В нашей медвежьей берлоге наступила тишина. Первым замолчал коротышка с прищемленной рукой. Правда, он хоть и замолчал, губы его все еще недовольно двигались, наверное, он продолжал про себя рассуждать о том, как эта рука его кормила. Повернув голову с половинкой лба, он уставился в окно. Постепенно один за другим мы все поворачивались к окну, даже старик с выпуклыми стеклами очков обратил свои очки к окну. В притихшей медвежьей берлоге слышалось только тихое посапыванье головастика. Никто больше не смотрел на мать, и газированное вино перестало бурлить в наших жилах и в темных извилинах мозга. Все до одного мы смотрели в окно, да с таким интересом и напряженным вниманием, словно за окном разыгрывались сцены второго пришествия или сама загробная жизнь заглядывала снаружи, и мы так пристально и тупо всматривались в загробную жизнь или во второе пришествие, что могли бы разглядеть их до мельчайших подробностей.

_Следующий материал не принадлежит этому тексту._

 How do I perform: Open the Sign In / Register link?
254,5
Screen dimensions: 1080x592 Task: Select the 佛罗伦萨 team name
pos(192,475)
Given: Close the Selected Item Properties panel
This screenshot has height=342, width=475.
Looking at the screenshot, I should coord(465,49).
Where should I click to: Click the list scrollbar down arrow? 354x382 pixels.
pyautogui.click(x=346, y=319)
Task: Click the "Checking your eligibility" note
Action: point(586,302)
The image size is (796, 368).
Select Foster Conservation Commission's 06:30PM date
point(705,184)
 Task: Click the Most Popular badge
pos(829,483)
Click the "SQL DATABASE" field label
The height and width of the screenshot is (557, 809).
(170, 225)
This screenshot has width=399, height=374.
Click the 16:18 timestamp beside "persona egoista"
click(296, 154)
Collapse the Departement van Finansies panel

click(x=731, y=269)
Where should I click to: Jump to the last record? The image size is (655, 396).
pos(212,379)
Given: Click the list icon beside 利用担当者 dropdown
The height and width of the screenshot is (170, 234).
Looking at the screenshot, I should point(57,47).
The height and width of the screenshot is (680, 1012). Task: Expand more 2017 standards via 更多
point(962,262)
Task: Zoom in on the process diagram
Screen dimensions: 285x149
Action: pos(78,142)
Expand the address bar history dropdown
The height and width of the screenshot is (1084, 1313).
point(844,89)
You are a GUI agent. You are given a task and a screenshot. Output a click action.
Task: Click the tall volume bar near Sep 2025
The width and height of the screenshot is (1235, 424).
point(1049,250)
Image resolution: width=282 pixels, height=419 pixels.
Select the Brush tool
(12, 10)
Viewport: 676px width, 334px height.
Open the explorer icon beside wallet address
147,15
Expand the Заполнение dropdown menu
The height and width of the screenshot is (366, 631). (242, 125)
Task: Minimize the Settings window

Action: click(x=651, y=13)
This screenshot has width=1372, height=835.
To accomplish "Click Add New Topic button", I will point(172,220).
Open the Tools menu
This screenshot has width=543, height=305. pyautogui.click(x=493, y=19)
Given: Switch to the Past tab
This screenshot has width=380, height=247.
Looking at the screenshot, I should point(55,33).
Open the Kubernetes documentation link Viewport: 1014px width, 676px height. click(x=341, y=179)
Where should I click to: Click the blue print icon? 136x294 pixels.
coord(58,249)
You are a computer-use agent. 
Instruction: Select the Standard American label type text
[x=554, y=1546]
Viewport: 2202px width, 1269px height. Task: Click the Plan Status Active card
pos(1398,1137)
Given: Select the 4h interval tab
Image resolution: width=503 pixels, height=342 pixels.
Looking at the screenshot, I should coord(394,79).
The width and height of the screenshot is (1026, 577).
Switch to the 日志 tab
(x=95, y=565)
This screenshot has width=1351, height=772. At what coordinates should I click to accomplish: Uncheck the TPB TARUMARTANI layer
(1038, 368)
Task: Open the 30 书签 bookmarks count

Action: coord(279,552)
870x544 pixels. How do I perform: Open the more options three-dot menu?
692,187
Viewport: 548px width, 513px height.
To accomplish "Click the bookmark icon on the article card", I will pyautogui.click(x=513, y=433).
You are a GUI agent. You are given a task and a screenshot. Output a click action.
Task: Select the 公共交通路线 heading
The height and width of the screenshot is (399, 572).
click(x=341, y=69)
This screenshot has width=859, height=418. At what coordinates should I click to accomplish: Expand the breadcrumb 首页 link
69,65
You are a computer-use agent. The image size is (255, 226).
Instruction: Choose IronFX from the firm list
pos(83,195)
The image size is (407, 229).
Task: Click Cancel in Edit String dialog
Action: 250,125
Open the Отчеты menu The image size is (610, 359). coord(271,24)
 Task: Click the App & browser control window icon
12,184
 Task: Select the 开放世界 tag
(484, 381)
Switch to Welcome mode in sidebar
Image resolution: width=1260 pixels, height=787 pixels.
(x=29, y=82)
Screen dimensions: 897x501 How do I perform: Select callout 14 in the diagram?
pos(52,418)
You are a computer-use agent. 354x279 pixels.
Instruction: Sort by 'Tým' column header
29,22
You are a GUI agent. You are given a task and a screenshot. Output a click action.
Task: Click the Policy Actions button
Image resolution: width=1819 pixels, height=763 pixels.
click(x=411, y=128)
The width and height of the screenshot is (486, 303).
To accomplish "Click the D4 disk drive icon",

Увы! Мы не видели ни загробной жизни, ни второго пришествия!.. За окном по-прежнему шел дождь, по грязному стеклу сбегали струйки, мимо вагона, медленно поворачиваясь, скользили назад серые рощицы, окутанные туманом, мокрые поля, холодные зеркала затопленных нив, облетевшее дерево с унылой птицей на ветке, стожки кукурузных стеблей и листьев, железные опоры высоковольтных линий и нигде — ни единого человека. Две ветхие занавески с штампами БДЖ болтались по обе стороны окна. На фоне этих подвижных картин неясно отражаемся в стекле и мы, обитатели купе. Сдается мне, это начинает походить на возвращение блудного сына. Несколько лет назад я осматривал иконы в музее храма Александра Невского и сильное впечатление произвела на меня икона под названием „Возвращение блудного сына“. На иконе были изображены два путника, оба босые, штанины не доходят до лодыжек, лица у обоих заросли щетиной, оба жалкие, словно последние нищие. Они шли по пескам пустыни, пустыня была серая, и небо серое, и одежда у них была серых тонов. Я и теперь не мог бы сказать, кто из них двоих блудный сын… Вот что вспоминал я при виде неясного отражения в мокром грязном окне, пока мать кормила посапывающего головастика. Мы все до одного были словно возвращение блудного сына, и нас несло вместе с нашим жестяным вагоном и вместе со всем жестяным поездом по пропитанной дождем Фракии к Большому селу Софии. И ни у кого не хватало духу обернуться и посмотреть на мать, которая кормила грудью своего маленького сосунка. Вместо этого мы прилепились к мокрому и грязному оконному стеклу, уставившись на свои отражения и поглупев, точно сосунки!